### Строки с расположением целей

# # # #

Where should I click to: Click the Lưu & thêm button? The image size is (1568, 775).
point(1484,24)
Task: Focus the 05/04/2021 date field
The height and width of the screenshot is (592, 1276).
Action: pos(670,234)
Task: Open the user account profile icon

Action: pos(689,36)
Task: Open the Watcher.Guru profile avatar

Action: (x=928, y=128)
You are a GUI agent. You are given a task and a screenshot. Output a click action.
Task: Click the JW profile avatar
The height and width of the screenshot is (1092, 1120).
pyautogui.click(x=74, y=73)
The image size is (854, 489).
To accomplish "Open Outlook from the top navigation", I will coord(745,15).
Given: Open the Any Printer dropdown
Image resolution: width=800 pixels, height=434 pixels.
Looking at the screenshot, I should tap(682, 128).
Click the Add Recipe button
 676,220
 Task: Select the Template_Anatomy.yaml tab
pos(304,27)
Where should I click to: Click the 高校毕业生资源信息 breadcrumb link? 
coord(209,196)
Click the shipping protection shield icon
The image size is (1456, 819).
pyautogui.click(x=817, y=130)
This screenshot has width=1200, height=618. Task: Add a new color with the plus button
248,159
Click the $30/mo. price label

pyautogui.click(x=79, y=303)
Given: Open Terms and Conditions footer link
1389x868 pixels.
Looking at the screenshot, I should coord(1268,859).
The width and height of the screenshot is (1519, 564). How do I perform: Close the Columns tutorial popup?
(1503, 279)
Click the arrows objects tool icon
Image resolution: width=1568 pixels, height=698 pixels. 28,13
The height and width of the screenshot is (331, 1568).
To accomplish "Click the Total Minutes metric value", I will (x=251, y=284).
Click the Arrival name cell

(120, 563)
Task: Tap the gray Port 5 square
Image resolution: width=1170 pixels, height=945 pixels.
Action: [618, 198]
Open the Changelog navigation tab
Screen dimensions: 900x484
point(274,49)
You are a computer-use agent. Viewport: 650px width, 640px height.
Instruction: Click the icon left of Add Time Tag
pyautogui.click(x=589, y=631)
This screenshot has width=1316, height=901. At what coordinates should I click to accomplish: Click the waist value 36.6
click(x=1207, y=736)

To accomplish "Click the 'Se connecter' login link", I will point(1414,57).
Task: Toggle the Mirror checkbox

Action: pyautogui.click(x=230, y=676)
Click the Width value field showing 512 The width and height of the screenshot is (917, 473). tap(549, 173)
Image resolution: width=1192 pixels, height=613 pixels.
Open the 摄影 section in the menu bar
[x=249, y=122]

# # # #

Перепишите все строки выше, начиная со строки с "Task: Select the Template_Anatomy.yaml tab" и вниз до строки с "pyautogui.click(x=817, y=130)" включительно, вместе с запросами. Каждую координату в ответах увеличьте на 128.

 Task: Select the Template_Anatomy.yaml tab
pos(432,155)
Where should I click to: Click the 高校毕业生资源信息 breadcrumb link? 
coord(337,324)
Click the shipping protection shield icon
The image size is (1456, 819).
pyautogui.click(x=945, y=258)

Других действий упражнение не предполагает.